• **WORK TO DO**
Write the next part of the "All property is theft" piece about Fr Crusty, picking up after its final sentence.

----- EXCERPT PROVIDED -----

Sunday 26 February 2012

All property is theft

You might have gathered, from the strange tale of the Chalices, that Fr Crusty had promised to straighten things out with Monsignor Porter vis a vis the sale of Sr Myra Cain's pottery chalice, which the Monsignor had kindly donated in a fit of youthful enthusiasm, to the monks of Trollfast, on his return from Rome in the early 1960s. As diocesan archivist, I had been been privy to many of his writings upon the subject of the Pastoral Council better known to the hoi polloi as Vatican II. He had also ventured into the cellars of the episcopal palace on occasion to bring me copies of The Tablet -  with the many  letters and articles by his own good self therein  helpfully circled in green ink, and stood over me while I found a space for them on the top shelf.

Lagulavin Distillery, dear home of Fr Crusty's heart
I was puzzled as to why Father Crusty (my predecessor as archivist) had not seen fit to set up an archive as he had for the Catholic Herald, or The Universe, and asked him casually, over the Lagavulin, one Christmas, upon his seemingly uncharacteristic dereliction of archiving duty in failing to file Mgr Porter's musings away for posterity. "Ah", quoth the good prelate, whose eye was twinkling like the candle in a distant bothy seen across an Islay peat bog in the gloaming and whose accent was gradually taking on the delicate aroma of the tincture he was imbibing in the manner of an extra in Whisky Galore , "Tm a wee deal deef, and I thocht he was asking my to file it away fer posteriors."

----- SUPPLIED INFORMATION -----

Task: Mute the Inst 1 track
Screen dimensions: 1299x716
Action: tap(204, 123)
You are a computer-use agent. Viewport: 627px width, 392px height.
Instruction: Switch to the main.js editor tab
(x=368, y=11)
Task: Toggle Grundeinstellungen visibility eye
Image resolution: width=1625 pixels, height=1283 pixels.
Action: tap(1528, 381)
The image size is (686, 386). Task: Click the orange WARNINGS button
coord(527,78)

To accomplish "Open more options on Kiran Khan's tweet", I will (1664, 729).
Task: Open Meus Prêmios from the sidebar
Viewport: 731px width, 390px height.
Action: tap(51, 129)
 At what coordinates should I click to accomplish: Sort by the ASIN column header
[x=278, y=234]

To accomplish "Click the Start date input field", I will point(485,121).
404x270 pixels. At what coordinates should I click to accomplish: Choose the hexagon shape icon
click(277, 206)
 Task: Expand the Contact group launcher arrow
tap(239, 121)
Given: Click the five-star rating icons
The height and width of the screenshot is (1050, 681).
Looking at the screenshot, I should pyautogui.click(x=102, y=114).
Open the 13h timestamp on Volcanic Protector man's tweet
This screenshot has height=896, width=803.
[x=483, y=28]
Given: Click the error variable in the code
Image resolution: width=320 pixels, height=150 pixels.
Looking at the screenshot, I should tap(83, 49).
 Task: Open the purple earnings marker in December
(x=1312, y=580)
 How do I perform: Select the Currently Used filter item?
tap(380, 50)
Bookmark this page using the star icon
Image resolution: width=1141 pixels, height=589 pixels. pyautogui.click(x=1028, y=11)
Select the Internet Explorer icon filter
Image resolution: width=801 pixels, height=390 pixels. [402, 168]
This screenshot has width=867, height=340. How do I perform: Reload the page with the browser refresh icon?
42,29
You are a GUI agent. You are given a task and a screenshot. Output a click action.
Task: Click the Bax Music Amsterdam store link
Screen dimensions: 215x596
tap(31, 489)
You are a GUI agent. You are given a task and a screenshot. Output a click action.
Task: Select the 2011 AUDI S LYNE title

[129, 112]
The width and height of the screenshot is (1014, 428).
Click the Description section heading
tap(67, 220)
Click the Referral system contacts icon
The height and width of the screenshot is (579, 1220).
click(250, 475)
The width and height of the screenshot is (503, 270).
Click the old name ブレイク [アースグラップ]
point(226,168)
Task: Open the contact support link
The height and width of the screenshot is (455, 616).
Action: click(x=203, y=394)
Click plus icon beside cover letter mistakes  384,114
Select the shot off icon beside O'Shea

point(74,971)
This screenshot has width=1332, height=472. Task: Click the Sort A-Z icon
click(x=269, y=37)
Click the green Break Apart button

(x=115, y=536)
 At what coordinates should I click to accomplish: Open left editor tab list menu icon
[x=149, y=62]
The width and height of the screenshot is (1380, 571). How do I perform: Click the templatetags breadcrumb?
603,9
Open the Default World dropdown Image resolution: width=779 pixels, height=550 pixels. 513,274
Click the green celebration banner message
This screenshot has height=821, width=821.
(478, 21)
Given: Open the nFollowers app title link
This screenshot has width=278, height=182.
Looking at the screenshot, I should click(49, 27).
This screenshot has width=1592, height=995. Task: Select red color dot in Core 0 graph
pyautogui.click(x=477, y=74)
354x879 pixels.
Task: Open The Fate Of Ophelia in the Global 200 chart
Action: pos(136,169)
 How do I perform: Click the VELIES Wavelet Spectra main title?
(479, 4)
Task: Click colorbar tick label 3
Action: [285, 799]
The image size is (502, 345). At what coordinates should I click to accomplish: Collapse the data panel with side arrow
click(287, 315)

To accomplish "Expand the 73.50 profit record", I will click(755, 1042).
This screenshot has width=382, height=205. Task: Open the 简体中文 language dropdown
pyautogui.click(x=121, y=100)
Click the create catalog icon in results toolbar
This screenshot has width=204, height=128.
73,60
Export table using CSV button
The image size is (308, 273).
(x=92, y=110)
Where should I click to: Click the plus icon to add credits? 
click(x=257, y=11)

-----

• **RESULT FOR THIS TASK**
It is beyond the scope of this blog to tell the full story of Fr Crusty's shenanigans over the years in relation to the re-ordering (or as he would term it "wreckovating") of various churches within the diocese. He has always managed to maintain what our erstwhile colonial cousins might term "plausible deniability", but it has been noted in a series of anonymous denunciations (written in green ink, sealed in a plain brown envelope and pushed under the door at odd times of the day and night) that he frequently keeps company with desperadoes such as Miss Eileen O'Dowd, (a retired spinster schoolteacher of traditionalist leanings with a nephew who runs a construction business) and a Mrs Florence Cutley, who is blessed with a large number of outbuildings attached to the demesne of Trollbury Manor. Suffice it to say that the twinkle in  Fr Crusty's eye  seldom leads o'er moor and fen, o'er crag and torrent as far as Mgr Porter unless he has some news to impart that would annoy the great and diligent moderniser.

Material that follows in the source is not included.